Activity
Write out, please, each line from the one containing "You are a GUI" to the final line of the data, both included, exactly and without pictures.

(Exercise data Opens)

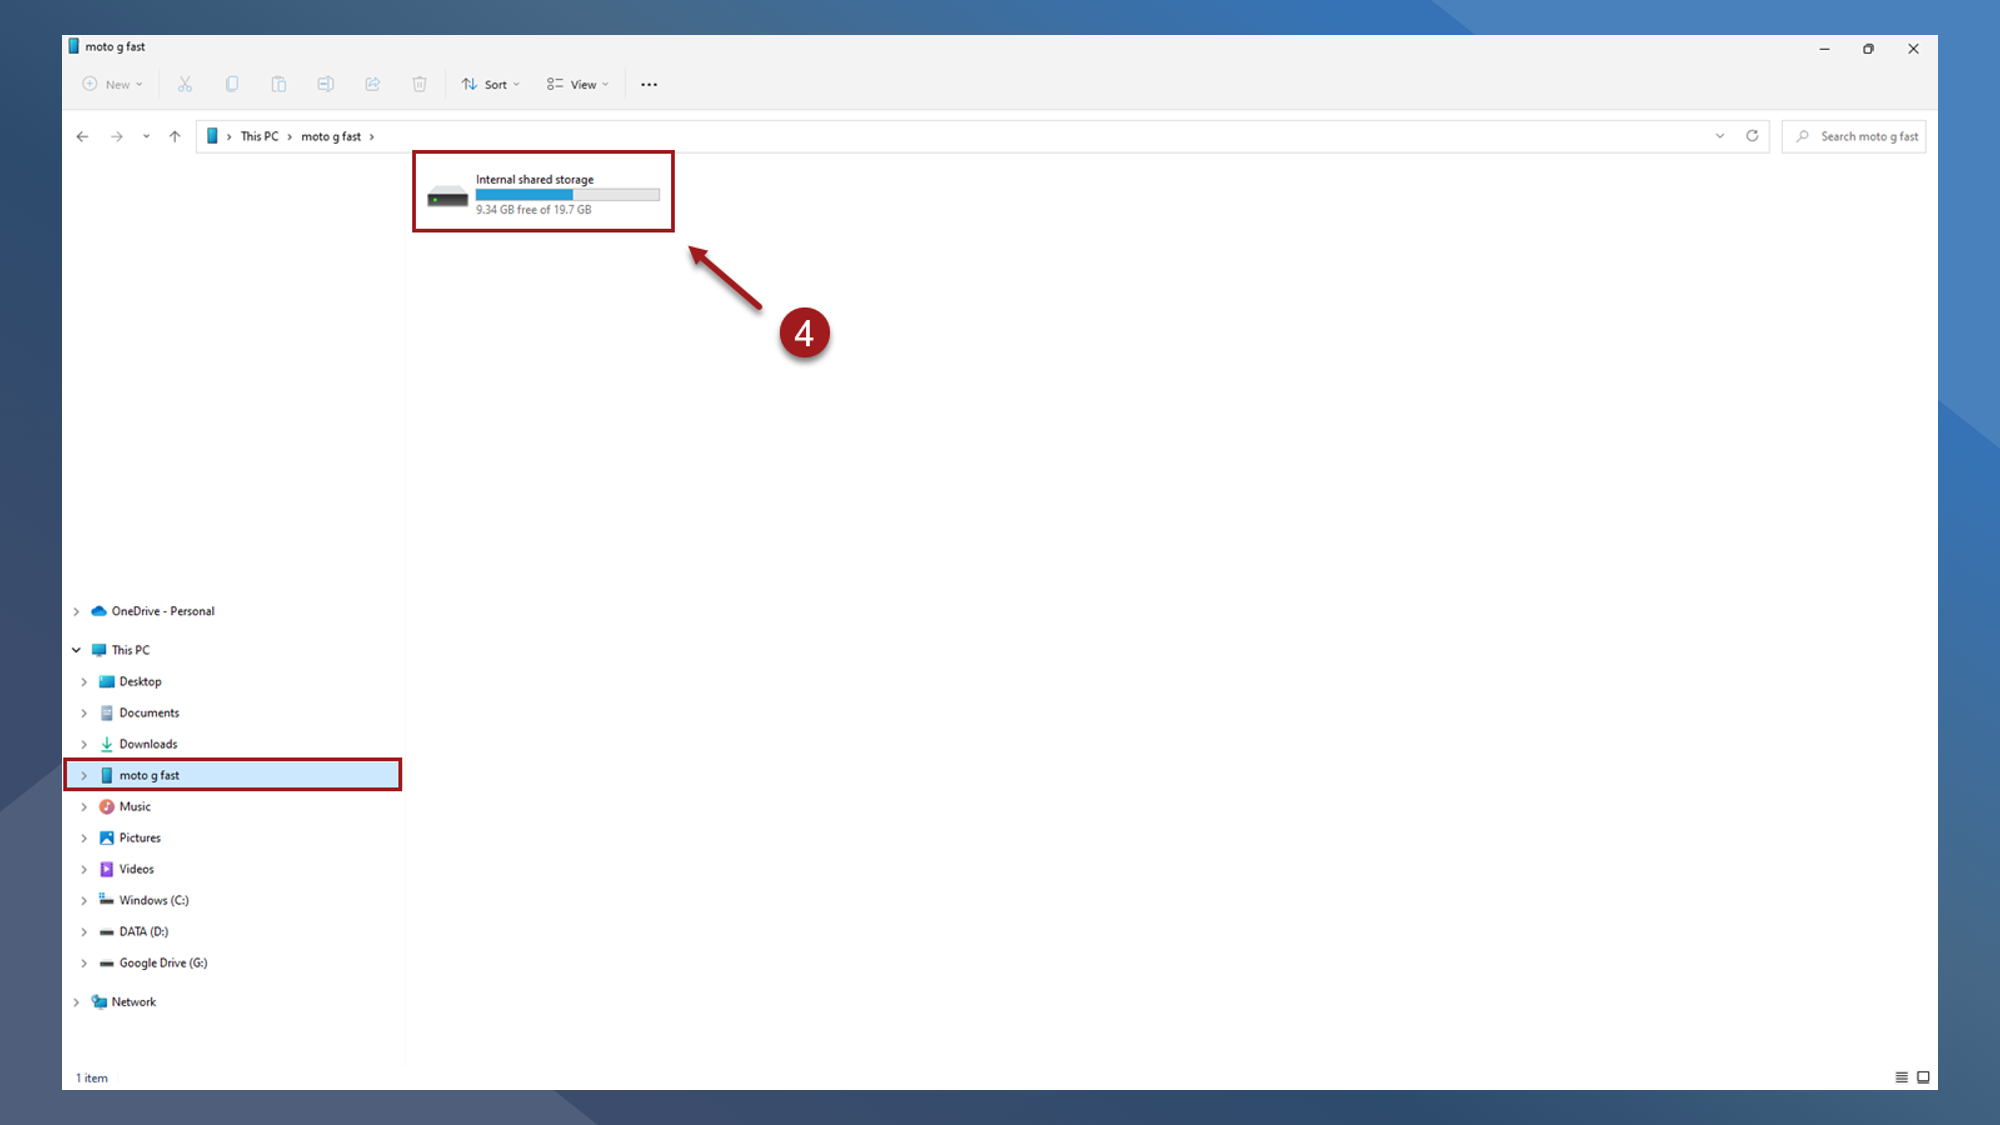Switch to large thumbnails view icon
This screenshot has height=1125, width=2000.
coord(1923,1077)
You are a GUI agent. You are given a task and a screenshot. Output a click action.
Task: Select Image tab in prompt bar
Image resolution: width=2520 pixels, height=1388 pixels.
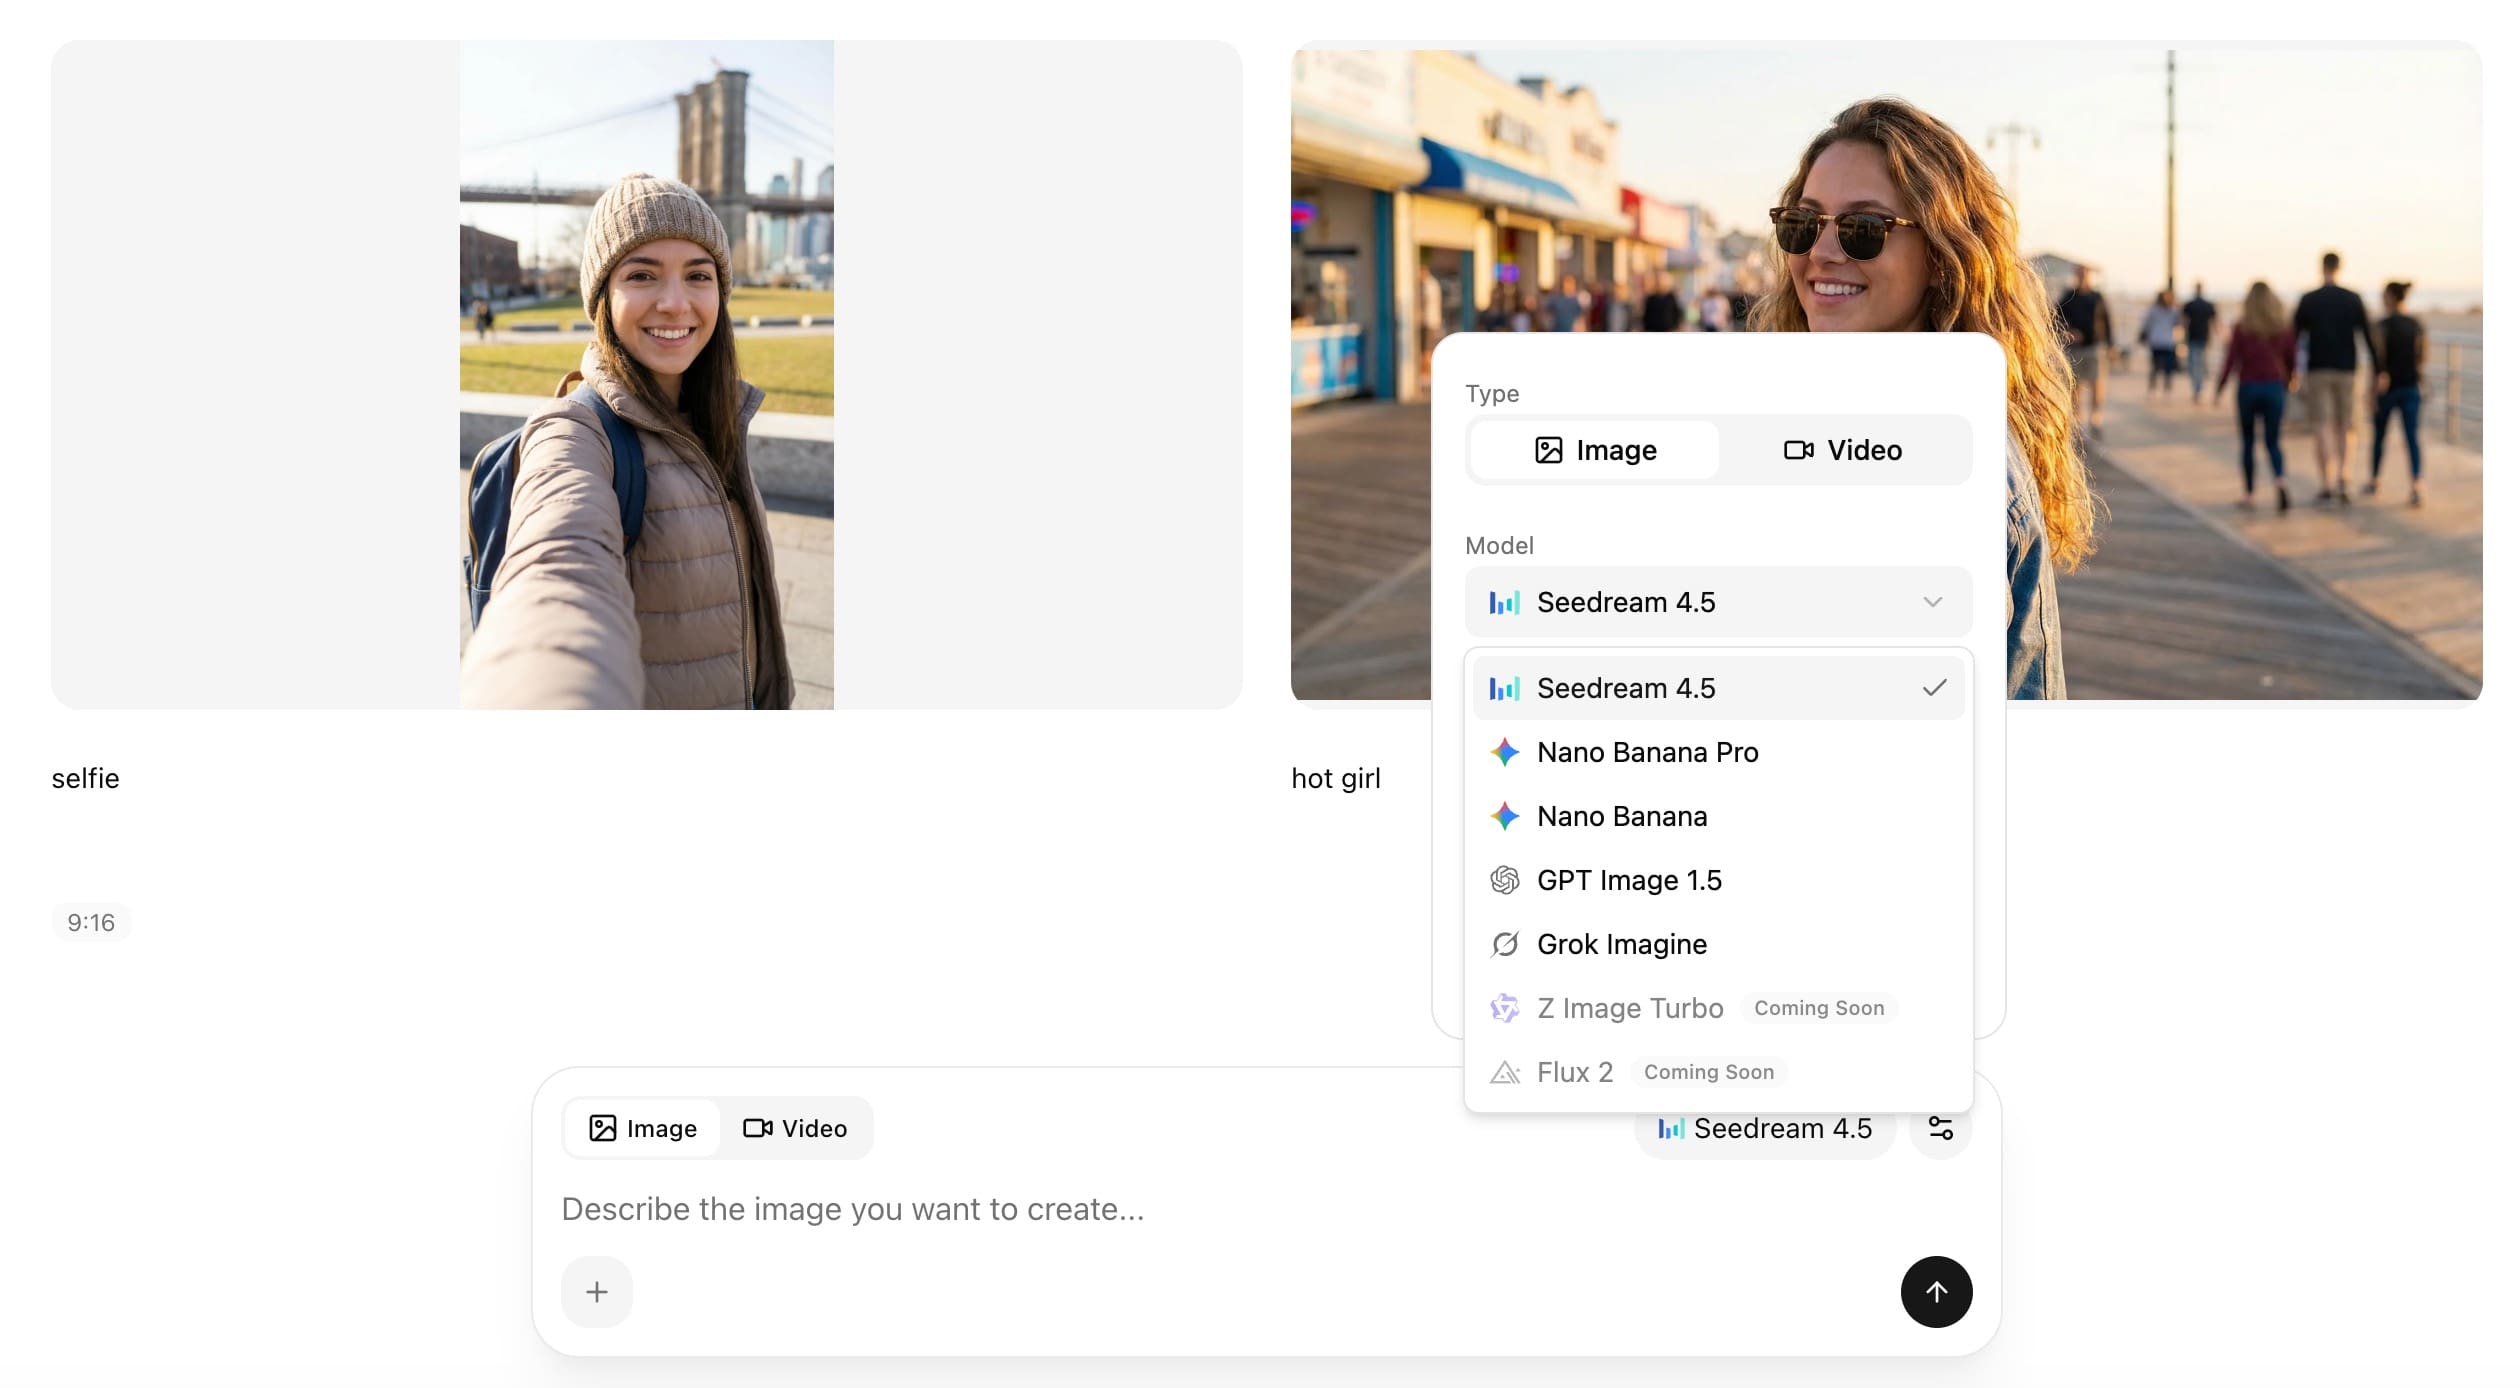coord(642,1128)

(Exercise data Closes)

Completed task
You are a GUI agent. You are given a task and a screenshot. Output a click action.
Task: Select Image tab in prompt bar
Image resolution: width=2520 pixels, height=1388 pixels.
coord(642,1128)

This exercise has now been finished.